I'm not surprised, at this point in our political history, that Michelle Obama would be under attack. When she stands out as the half of the presidential couple with the super-high ratings, isn't it only natural that somehow, some way, somebody would come out with guns a-blazin', trying to destroy her credibility?

What's odd is that it's the first lady of France, Carla Bruni-Sarkozy, who seemingly is making the dig this time. In what was described by some news reports as an authorized biography of the controversial former model, current singer and notorious lover of many, Bruni-Sarkozy describes asking Michelle Obama how she feels about being first lady. Mrs. Obama's alleged response? "Don't ask! It's hell. I can't stand it!"

Really?

I find that hard to believe. Impossible, actually. Having spent an extended amount of time in Michelle Obama's company (I wrote a cover feature on her for Ebony magazine and produced several other cover stories about her and/or her husband), I can tell you that our first lady is careful and direct about what she says -- and to whom she says it.

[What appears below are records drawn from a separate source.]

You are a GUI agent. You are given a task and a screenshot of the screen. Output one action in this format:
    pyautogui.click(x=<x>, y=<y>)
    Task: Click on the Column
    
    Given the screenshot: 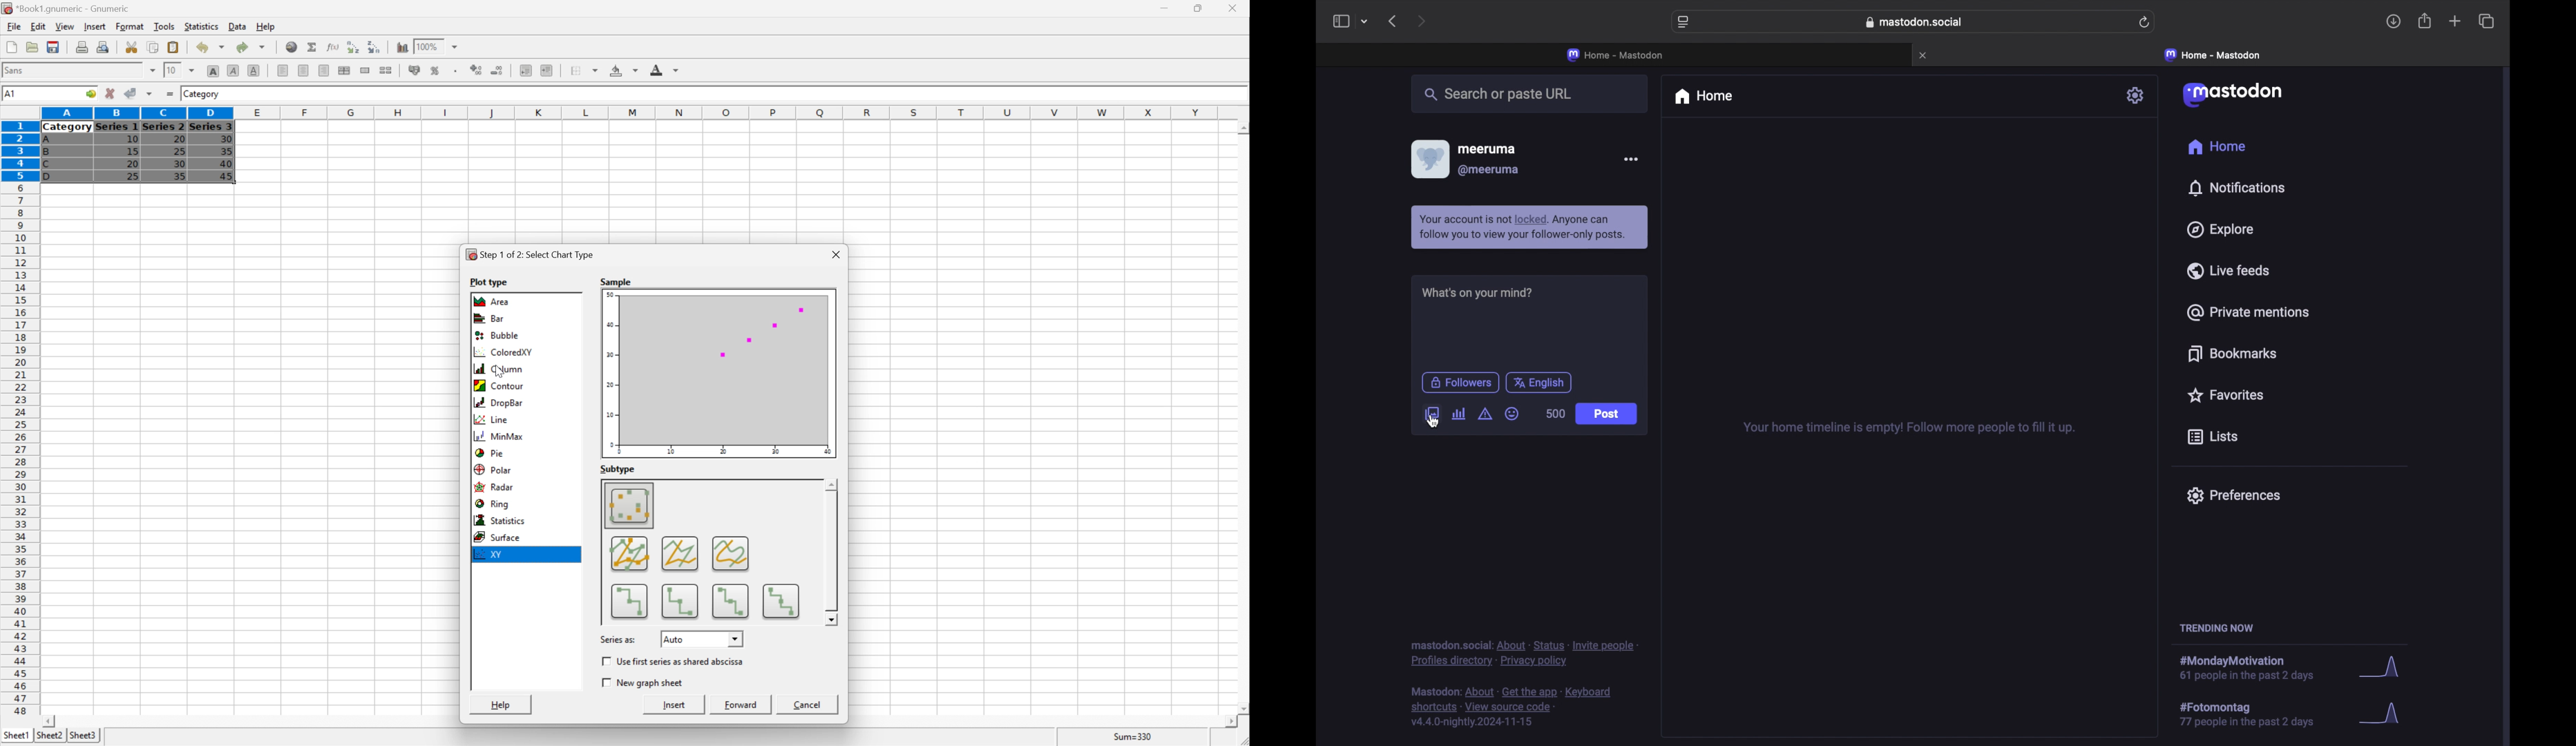 What is the action you would take?
    pyautogui.click(x=500, y=369)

During the campaign, she announced that she would not be inviting new friends into her fold -- too much time and too hard to establish trust while living in a fishbowl. And after interviewing about a dozen of her closest friends and confidants, I know that her friends' lips are sealed when it comes to anything even remotely personal about their girl. So it makes no sense that Mrs. Obama would suddenly have lost her way and uttered such a thought -- that she hates her role and can't wait for the next two years to end. Fat chance she would have let such a sentiment slip out of her mouth (if she even felt that way in the first place).

Honestly, those sentiments sound more as if they could have been channeled straight out of Bruni-Sarkozy's brain. She is the one who has lived freely, enjoying the role of supermodel-turned-international superstar. Sure, being married to French president Nicolas Sarkozy comes with its perks. But freedom to do and be whatever she wants is not exactly part of her current equation.

I wonder, too, if the writers of this biography wanted to create what so many want to see: a catfight between two beautiful, style-setting international superstars. From the moment they stood together on Michelle Obama's first official trip to France in April 2009, people have been comparing and contrasting their styles. At the time, it seemed a harmless exercise.

(Michelle Obama's spokeswoman released a statement categorically denying the book's claims, as did the French Embassy in Washington. Bruni-Sarkozy is now "completely distancing herself from the book.")

Even if the Tea Party attempts to use this to say, "Here's one more example of the first lady blundering and saying what she really means and then trying to cover it up" -- e.g., the "really proud of my country" brouhaha -- I don't think it will work.

Michelle Obama is smart. Quick. Grounded. Tough. And smooth. All at once. She learned from her mother when she was a child not to worry about what other people think of her. She lives by that credo. She also learned to love her family and her country above all else.